Autorin: @katherine.rundell
Übersetzer: Henning Ahrens
Illustrationen: @virginiaallyn
Verlag: @fischer.sauerlaender_kids

Inhalt:
‚Geh auf keinen Fall den Hügel hinauf‘, hatte Christophers Großvater gesagt. Doch die Ferien sind zu langweilig, um sich an Verbote zu halten. Als Christopher den Hügel erklimmt, bebt plötzlich die Erde. Sprechende Eichhörnchen, ein geflügeltes Pferd und ein Einhorn kommen ihm entgegen. Christopher kann es nicht fassen! Vom Großvater erfährt er, dass sich ein Tor zu einer anderen Welt geöffnet hat. Eine Welt voller Magie und atemberaubender Fabelwesen, doch genau diese sind jetzt in Gefahr!
Dann taucht ein geheimnisvolles Mädchen mit einem fliegenden Mantel in Christophers Welt auf. Verfolgt von einem Mörder begeben sich die zwei Kinder auf eine aufregende Reise. Wird es ihnen gelingen, beide Welten zu retten, bevor es zu spät ist? 

Meine Meinung:
In diesem Buch geht es um Christopher, der die Ferien bei seinem Großvater in Schottland verbringt. Dort gibt es nur eine einzige Regel: Er soll den Hügel in der Nähe meiden.

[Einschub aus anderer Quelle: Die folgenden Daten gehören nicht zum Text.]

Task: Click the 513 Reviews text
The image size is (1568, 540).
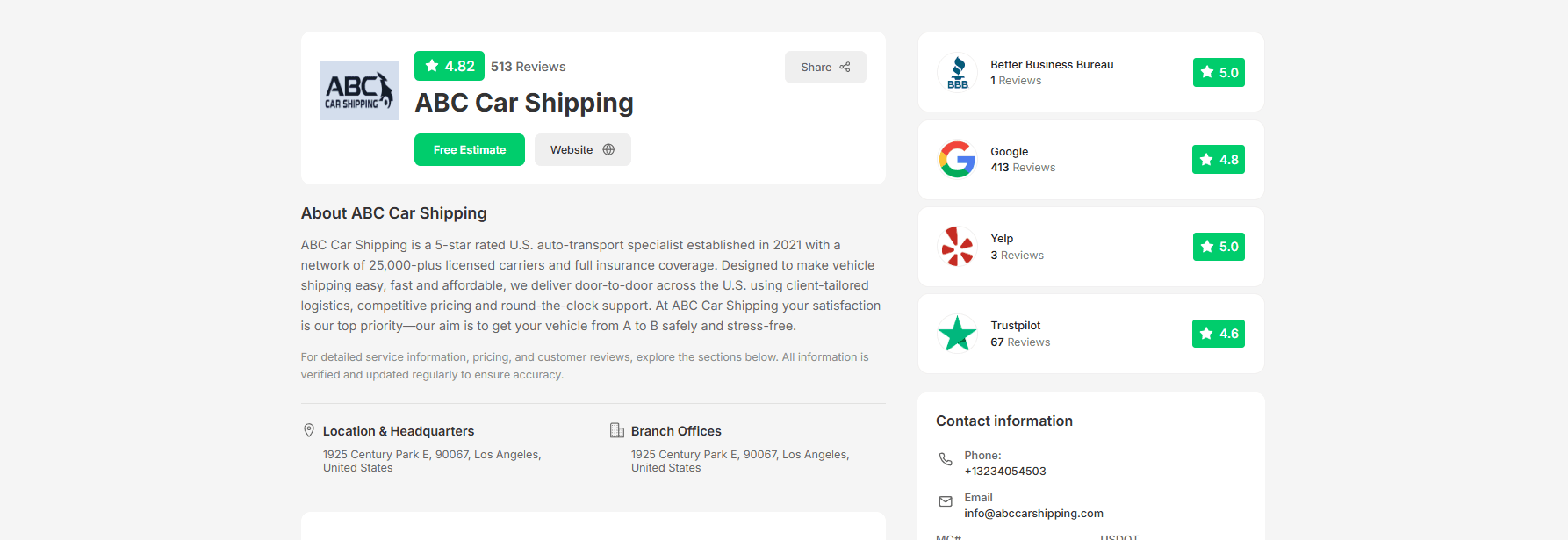Action: 528,67
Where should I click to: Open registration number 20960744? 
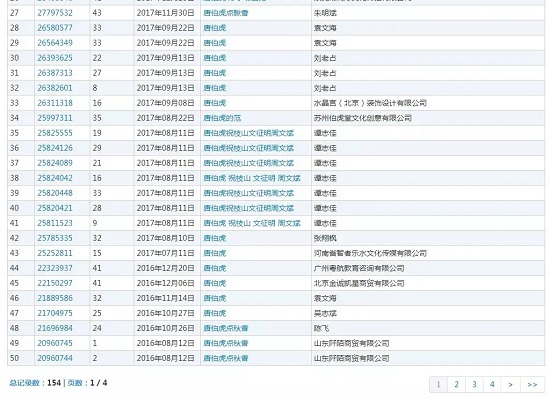(x=55, y=358)
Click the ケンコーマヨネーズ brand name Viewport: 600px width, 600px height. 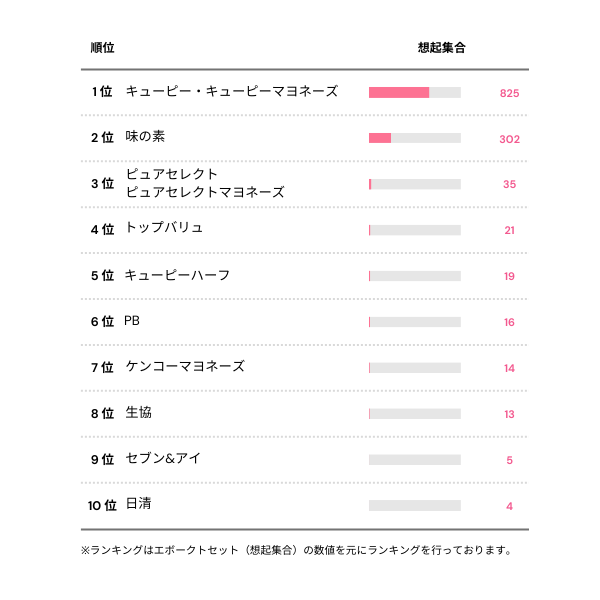point(185,367)
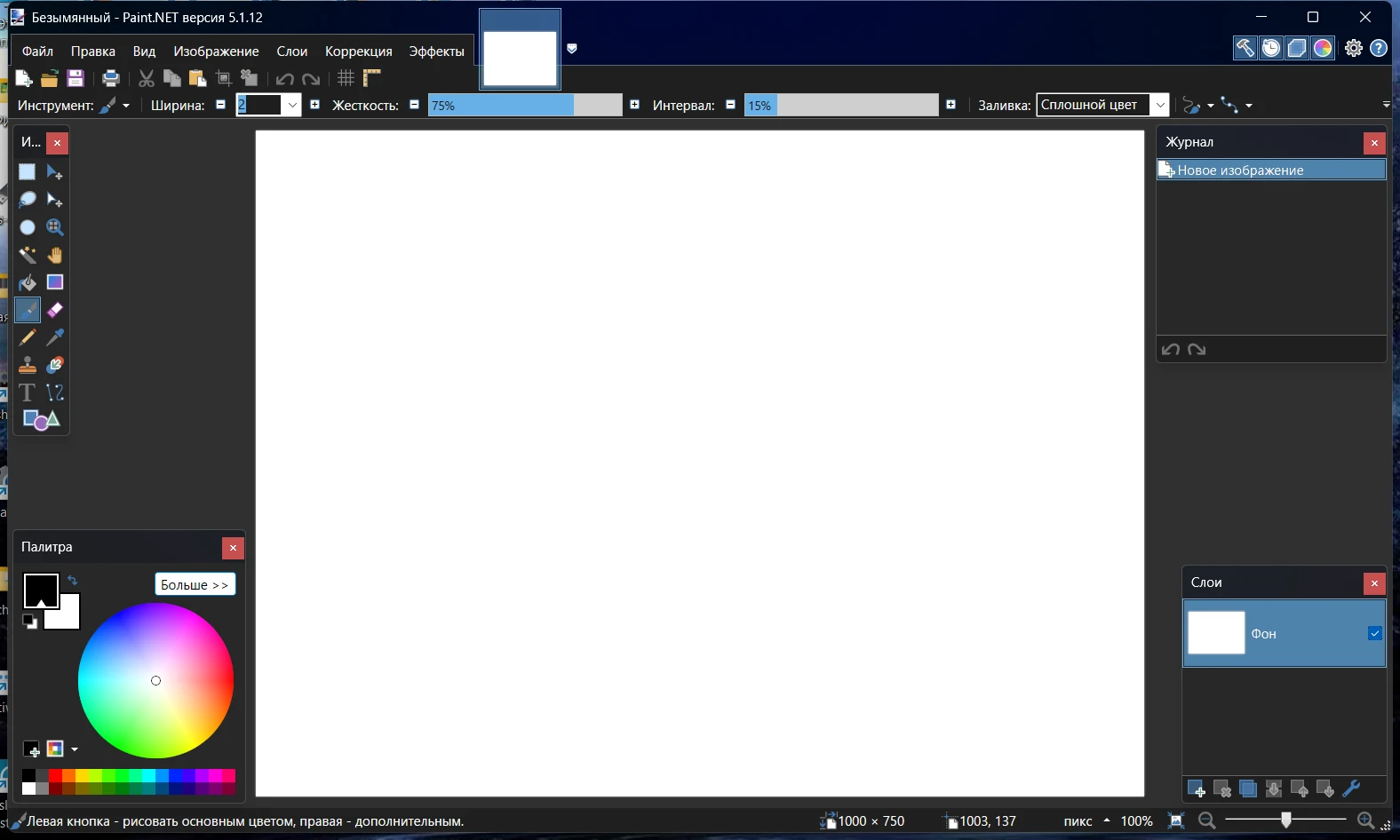1400x840 pixels.
Task: Select the Новое изображение history entry
Action: coord(1270,170)
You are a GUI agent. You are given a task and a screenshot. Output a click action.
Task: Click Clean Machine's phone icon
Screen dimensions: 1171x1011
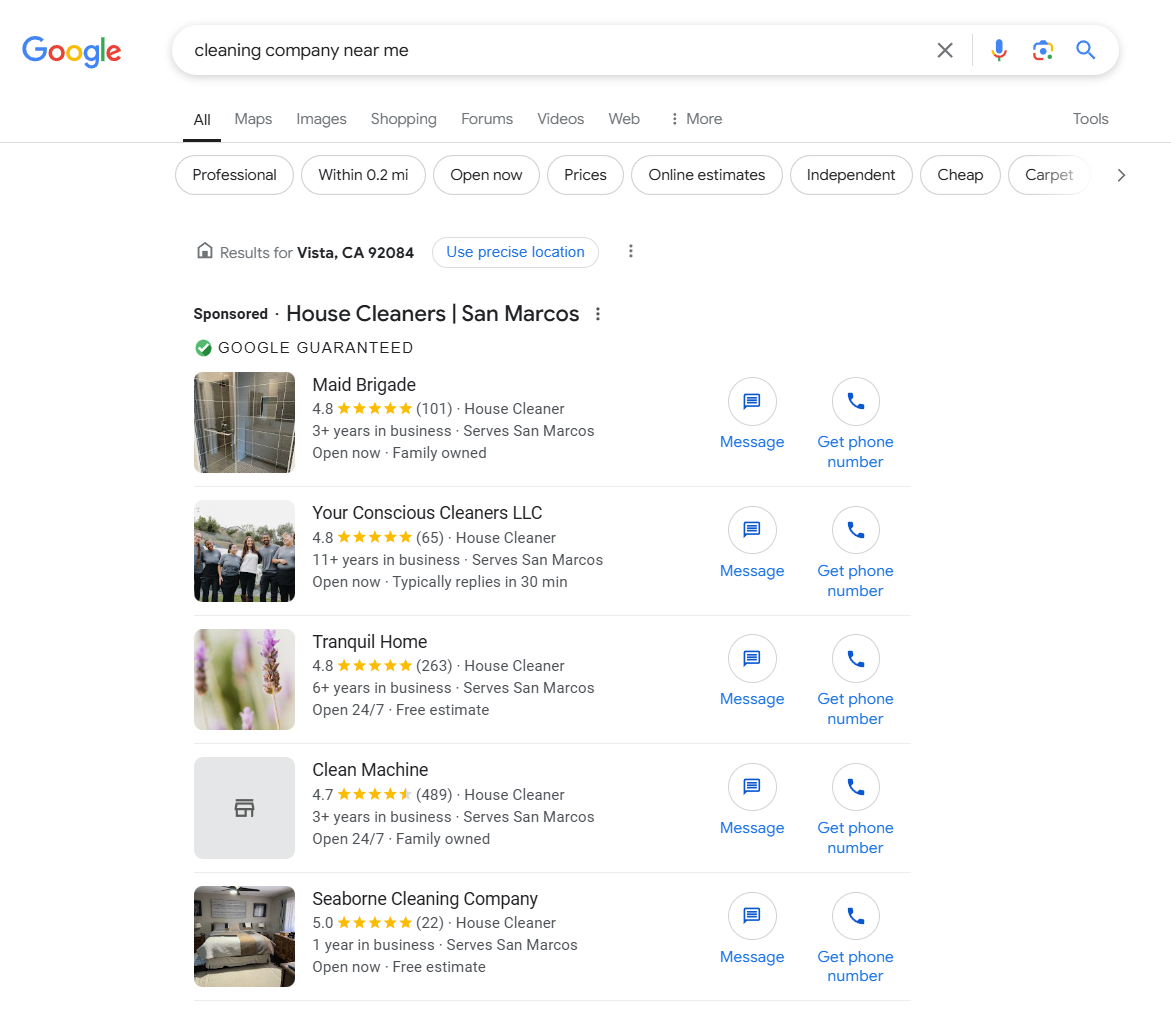point(855,788)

Doch wie es bei einem pubertierenden Jungen so ist, hält er sich natürlich nicht daran. Was er dort entdeckt, übertrifft jedoch jede Vorstellungskraft: Aus dem See tauchen Fabelwesen auf, darunter ein Einhorn und ein Greifenbaby, das jedoch nicht schwimmen kann und beinahe ertrinkt. Christopher rettet es. Als er seinen Großvater darauf anspricht, erfährt er, dass seine Familie seit Jahrhunderten die Hüter des Archipels ist, einer Inselgruppe voller Fabelwesen wie Greifen, Zentauren und Chimären. Der See ist das Tor dorthin.

Am nächsten Tag begegnet Christopher am See einem Mädchen namens Mal, das dank eines magischen Mantels fliegen kann. Sie berichtet ihm, dass der kleine Greif Gelifeen heißt und ihr bester Freund ist. Mal wird von einem Mörder verfolgt und bittet Christopher um Hilfe. Außerdem soll er ihr helfen, die Magie ihrer Welt, die sogenannte Glimorie, zu retten. Gemeinsam wagen sie den Schritt ins Unbekannte.

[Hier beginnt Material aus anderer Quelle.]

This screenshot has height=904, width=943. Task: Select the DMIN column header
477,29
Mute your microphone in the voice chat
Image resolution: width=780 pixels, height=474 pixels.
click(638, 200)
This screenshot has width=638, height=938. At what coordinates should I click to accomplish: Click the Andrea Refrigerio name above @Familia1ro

Schon bald werden sie von ihrem Verfolger überrascht, können ihn jedoch kurzzeitig ausschalten und fliehen. Am Waldrand treffen sie auf eine Herde Einhörner. Ein großes Privileg, denn normalerweise lassen sich diese stolzen Wesen von Menschen weder reiten noch tragen sie sie über die Insel. Doch für Christopher und Mal machen sie eine Ausnahme. Schließlich bringen sie die beiden zu einer Klippe am Meer, von wo aus sie fliehen müssen, wieder verfolgt vom Mörder. In letzter Not springen sie: Gelifeen landet hart auf dem Deck eines Bootes, Christopher und Mal auf dessen Segel.

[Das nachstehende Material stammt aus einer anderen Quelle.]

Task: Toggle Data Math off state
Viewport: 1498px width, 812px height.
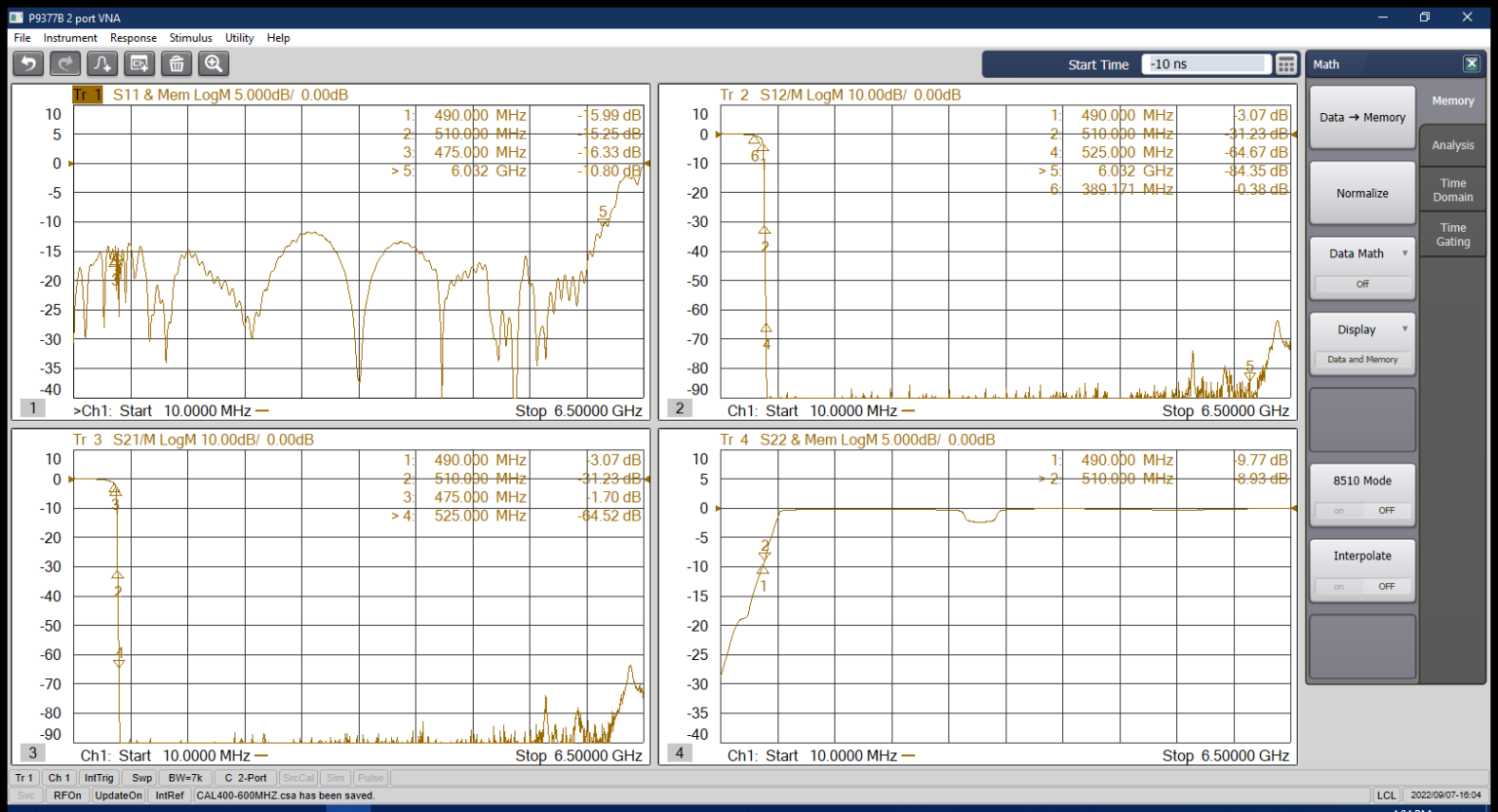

Der Kapitän des Schiffes, ein Mann namens Nachthand, will sie zunächst wieder von Bord werfen. Doch Mal überzeugt ihn, sie mitzunehmen, da sie verfolgt werden.Auf der weiteren Reise begegnen sie der geheimnisvollen Iryenn, halb Mensch, halb Nereide, die sich der Gruppe anschließt. Doch auch auf dem Meer sind sie nicht sicher: Ein riesiger Kraken greift das Schiff an. Nachthands erster Maat, Warren, geht über Bord und ertrinkt. Mal stürzt ebenfalls ins Wasser, doch der Kraken rettet sie aus unerklärlichen Gründen. Schließlich versinkt das Schiff, und Christopher, Nachthand, die Steuerfrau Redwinn und Iryenn werden von Nereiden gerettet und in die Stadt von Anja gebracht, einer alten Bekannten Nachthands.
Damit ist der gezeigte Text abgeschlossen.